Selective permeability is the property of the plasma membrane that lets some molecules cross freely while blocking others, caused by the hydrophobic interior of the phospholipid bilayer (CED EK 2.4.A.1).
Selective permeability means the membrane is picky. Some things glide right through, others get stopped at the door. The reason is structural: the phospholipid bilayer has a hydrophobic (water-fearing) interior made of nonpolar hydrocarbon tails (EK 2.4.A.1, EK 2.4.A.3).
That interior acts like an oily wall. Small nonpolar molecules like O₂, CO₂, and N₂ slip across without any help.

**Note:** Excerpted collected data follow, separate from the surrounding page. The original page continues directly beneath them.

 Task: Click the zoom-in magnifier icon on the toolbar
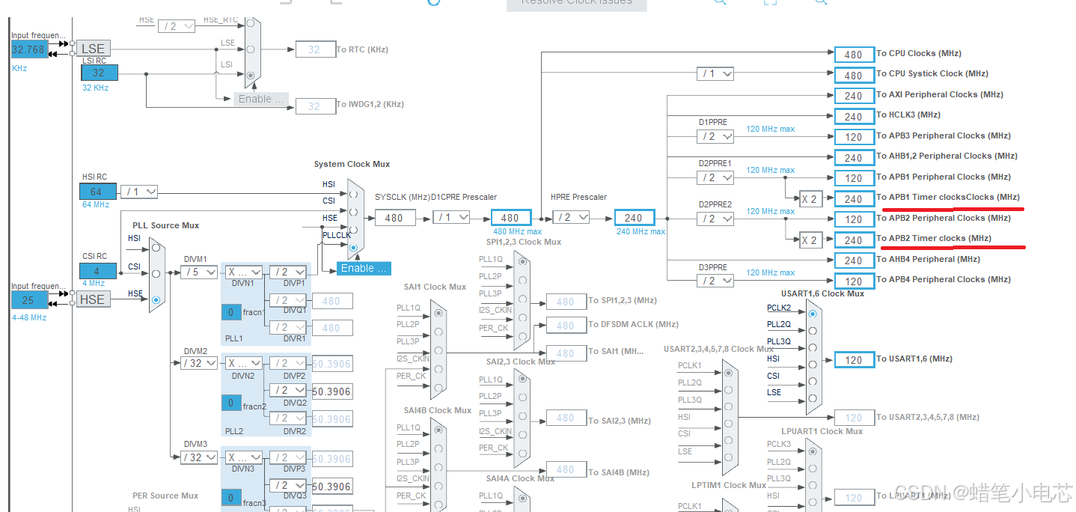coord(718,4)
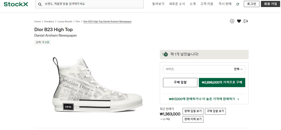Image resolution: width=281 pixels, height=130 pixels.
Task: Favorite the product with heart icon
Action: 239,21
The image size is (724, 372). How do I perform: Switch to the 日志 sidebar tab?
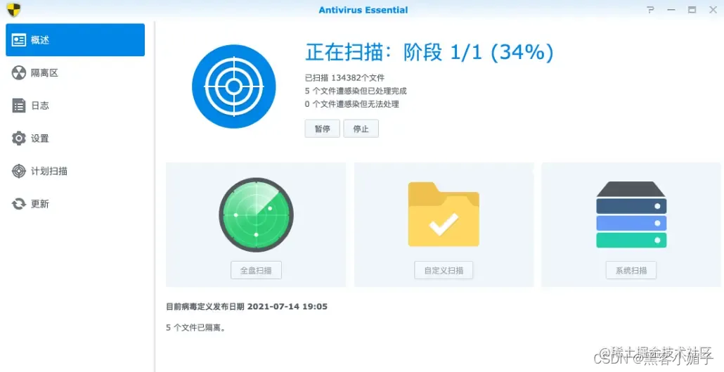click(75, 105)
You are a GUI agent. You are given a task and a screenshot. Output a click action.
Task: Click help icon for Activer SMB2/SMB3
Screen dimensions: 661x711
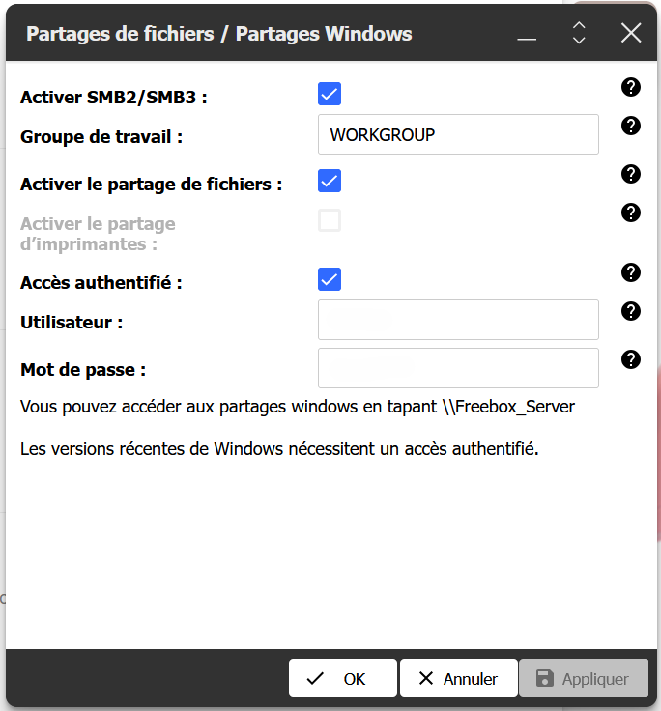tap(631, 88)
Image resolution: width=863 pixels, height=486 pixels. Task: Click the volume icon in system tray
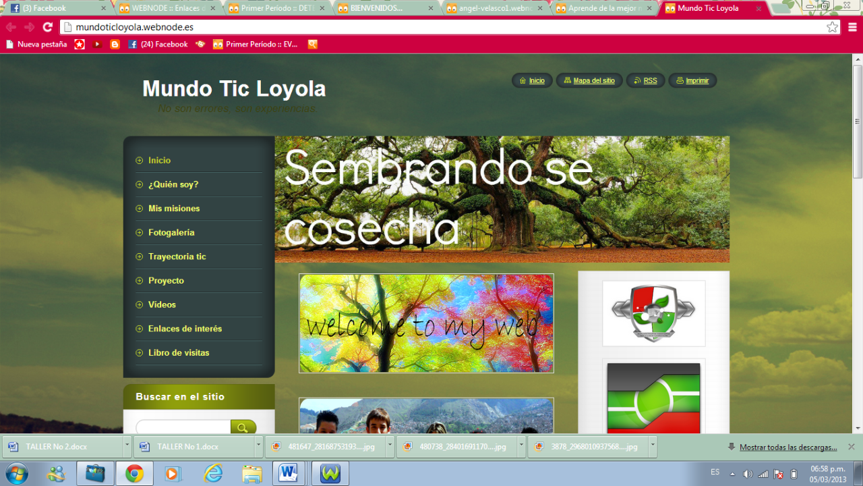point(748,474)
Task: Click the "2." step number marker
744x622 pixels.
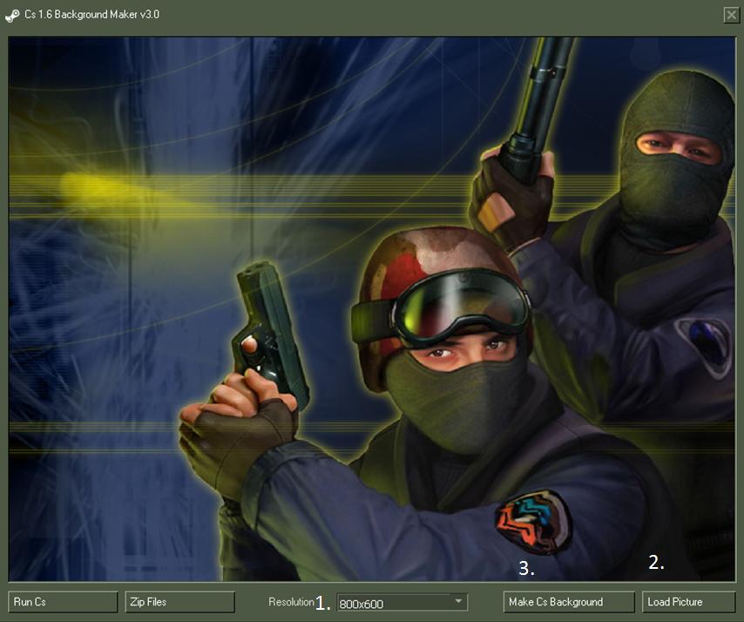Action: pyautogui.click(x=656, y=563)
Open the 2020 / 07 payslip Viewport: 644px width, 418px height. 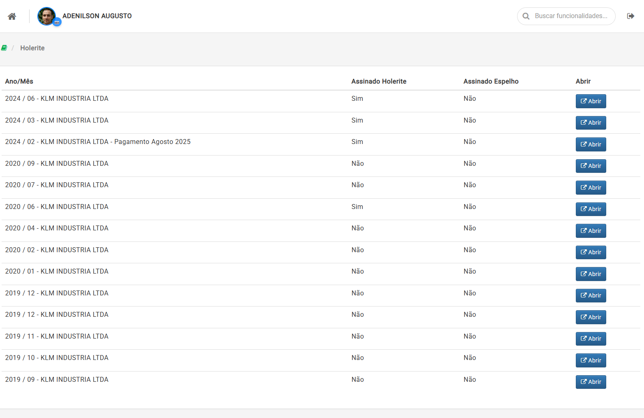point(591,188)
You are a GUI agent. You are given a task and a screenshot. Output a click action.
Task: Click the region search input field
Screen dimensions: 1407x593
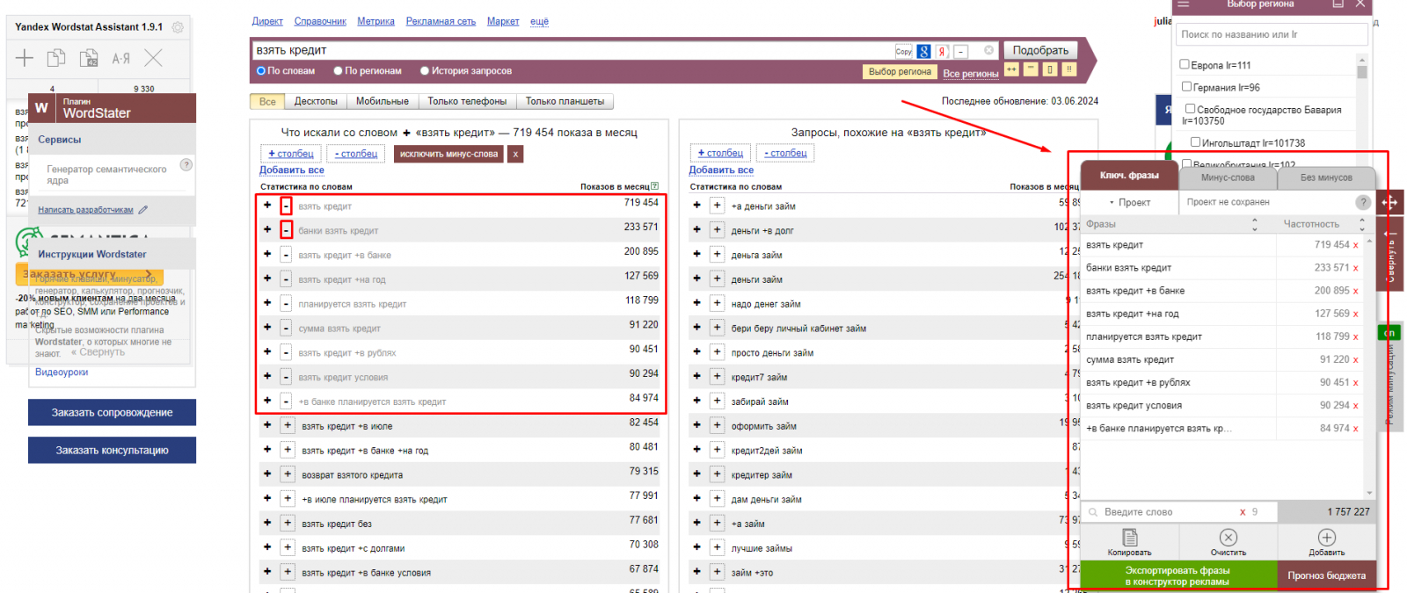[x=1271, y=34]
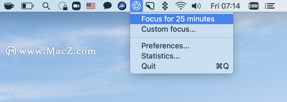The height and width of the screenshot is (102, 287).
Task: Select the US flag input source icon
Action: (x=91, y=6)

But charged ions and large polar molecules can't push through the oily middle, so they need embedded channel proteins or transport proteins to get across (EK 2.4.A.2). Water is a special case, it moves in bulk through channels called aquaporins (EK 2.6.A.3). The whole point is that the cell controls its internal environment instead of letting everything in and out freely.
This is the backbone of Unit 2: Cells. Selective permeability is what LO 2.4.A asks you to explain, how membrane structure controls what passes. It then sets up everything else in the unit. Because the membrane is selective, the cell can build and hold concentration gradients of solutes (EK 2.5.A.1), and those gradients drive passive transport, active transport, facilitated diffusion, and osmosis. Without selectivity, there's no gradient and no controlled transport. So this single property links straight to LO 2.5.A (water and solute balance) and LO 2.6.A (how molecular structure determines whether something can cross).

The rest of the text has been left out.